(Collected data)
┄┄┄┄┄┄┄┄┄┄

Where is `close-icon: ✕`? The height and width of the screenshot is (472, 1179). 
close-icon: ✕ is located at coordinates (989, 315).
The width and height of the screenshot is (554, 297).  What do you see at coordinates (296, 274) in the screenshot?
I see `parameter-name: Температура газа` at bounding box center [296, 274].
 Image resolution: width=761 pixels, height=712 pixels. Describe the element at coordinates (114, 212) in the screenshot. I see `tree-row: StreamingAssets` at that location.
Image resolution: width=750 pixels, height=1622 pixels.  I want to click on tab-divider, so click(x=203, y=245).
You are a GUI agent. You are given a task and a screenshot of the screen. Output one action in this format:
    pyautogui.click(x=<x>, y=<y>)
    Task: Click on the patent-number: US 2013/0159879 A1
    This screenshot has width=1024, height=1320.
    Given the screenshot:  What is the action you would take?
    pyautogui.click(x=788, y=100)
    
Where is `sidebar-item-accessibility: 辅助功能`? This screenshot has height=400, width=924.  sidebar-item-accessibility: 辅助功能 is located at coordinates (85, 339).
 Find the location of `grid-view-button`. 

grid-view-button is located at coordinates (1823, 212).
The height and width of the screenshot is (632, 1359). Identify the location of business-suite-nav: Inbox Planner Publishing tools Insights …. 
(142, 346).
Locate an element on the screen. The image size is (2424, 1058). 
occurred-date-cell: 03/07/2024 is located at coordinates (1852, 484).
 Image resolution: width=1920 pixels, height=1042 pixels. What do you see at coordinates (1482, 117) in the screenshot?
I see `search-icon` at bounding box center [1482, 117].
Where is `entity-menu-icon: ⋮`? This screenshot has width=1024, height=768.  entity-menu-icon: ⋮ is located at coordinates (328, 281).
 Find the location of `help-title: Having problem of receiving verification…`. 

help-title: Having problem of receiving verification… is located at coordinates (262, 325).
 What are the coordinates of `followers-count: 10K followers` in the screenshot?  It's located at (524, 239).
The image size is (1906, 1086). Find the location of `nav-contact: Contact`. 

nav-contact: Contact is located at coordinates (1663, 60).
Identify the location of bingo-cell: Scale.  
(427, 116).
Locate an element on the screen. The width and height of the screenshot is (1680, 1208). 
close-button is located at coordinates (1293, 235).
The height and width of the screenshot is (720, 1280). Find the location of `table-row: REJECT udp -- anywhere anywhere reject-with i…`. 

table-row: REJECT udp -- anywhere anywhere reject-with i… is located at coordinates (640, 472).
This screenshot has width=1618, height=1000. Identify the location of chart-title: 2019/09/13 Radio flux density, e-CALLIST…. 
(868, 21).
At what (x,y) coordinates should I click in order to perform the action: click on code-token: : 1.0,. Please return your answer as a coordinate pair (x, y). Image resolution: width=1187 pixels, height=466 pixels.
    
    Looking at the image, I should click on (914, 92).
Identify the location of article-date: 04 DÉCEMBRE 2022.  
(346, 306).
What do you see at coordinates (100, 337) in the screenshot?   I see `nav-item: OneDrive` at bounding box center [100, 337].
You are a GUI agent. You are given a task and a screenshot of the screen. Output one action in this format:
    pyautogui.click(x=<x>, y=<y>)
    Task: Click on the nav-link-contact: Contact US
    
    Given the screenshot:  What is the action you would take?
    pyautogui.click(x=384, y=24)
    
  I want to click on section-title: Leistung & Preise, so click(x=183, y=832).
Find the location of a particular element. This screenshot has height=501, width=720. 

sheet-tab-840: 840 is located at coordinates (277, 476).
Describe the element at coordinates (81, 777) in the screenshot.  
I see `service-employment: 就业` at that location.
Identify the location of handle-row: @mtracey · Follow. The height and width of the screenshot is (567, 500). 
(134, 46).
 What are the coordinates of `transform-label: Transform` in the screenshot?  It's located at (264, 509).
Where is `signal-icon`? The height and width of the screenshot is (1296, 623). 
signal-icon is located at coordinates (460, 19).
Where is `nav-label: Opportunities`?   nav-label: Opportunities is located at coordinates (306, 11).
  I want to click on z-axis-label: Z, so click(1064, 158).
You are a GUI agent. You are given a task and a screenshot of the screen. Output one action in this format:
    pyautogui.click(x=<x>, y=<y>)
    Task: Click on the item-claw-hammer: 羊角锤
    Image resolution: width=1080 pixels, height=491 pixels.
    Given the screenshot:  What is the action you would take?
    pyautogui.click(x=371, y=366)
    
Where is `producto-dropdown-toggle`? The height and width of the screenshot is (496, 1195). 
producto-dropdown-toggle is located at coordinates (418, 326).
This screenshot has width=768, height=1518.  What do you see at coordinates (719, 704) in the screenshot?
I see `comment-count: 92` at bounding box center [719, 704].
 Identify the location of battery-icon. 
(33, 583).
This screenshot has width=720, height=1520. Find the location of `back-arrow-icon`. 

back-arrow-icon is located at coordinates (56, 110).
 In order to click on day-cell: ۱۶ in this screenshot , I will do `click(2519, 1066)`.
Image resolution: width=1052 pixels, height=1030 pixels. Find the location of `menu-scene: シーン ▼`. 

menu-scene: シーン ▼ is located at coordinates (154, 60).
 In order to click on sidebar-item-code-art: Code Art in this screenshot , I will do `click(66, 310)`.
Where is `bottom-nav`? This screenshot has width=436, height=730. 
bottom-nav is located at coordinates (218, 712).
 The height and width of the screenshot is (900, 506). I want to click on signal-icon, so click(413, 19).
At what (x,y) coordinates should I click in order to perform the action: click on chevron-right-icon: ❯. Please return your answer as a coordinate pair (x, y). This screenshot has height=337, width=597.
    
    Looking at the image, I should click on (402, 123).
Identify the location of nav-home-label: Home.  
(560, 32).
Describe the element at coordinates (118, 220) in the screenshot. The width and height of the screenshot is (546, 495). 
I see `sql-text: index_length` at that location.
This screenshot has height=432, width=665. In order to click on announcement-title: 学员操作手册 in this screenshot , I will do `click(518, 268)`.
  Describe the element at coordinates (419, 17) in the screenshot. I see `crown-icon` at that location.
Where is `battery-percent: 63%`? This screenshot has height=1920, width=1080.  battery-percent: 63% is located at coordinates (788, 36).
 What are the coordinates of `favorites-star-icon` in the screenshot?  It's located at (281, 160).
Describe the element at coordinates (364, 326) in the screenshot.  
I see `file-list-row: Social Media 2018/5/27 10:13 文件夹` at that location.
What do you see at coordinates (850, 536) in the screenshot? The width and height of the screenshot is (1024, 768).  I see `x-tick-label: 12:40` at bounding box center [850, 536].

┄┄┄┄┄┄┄┄┄┄

Which lines of the entries above contain the string "sidebar"? Locate them, treating uppercase and lowercase as different, and copy each such line in full.

Where is `sidebar-item-accessibility: 辅助功能`? This screenshot has height=400, width=924.  sidebar-item-accessibility: 辅助功能 is located at coordinates (85, 339).
 In order to click on sidebar-item-code-art: Code Art in this screenshot , I will do `click(66, 310)`.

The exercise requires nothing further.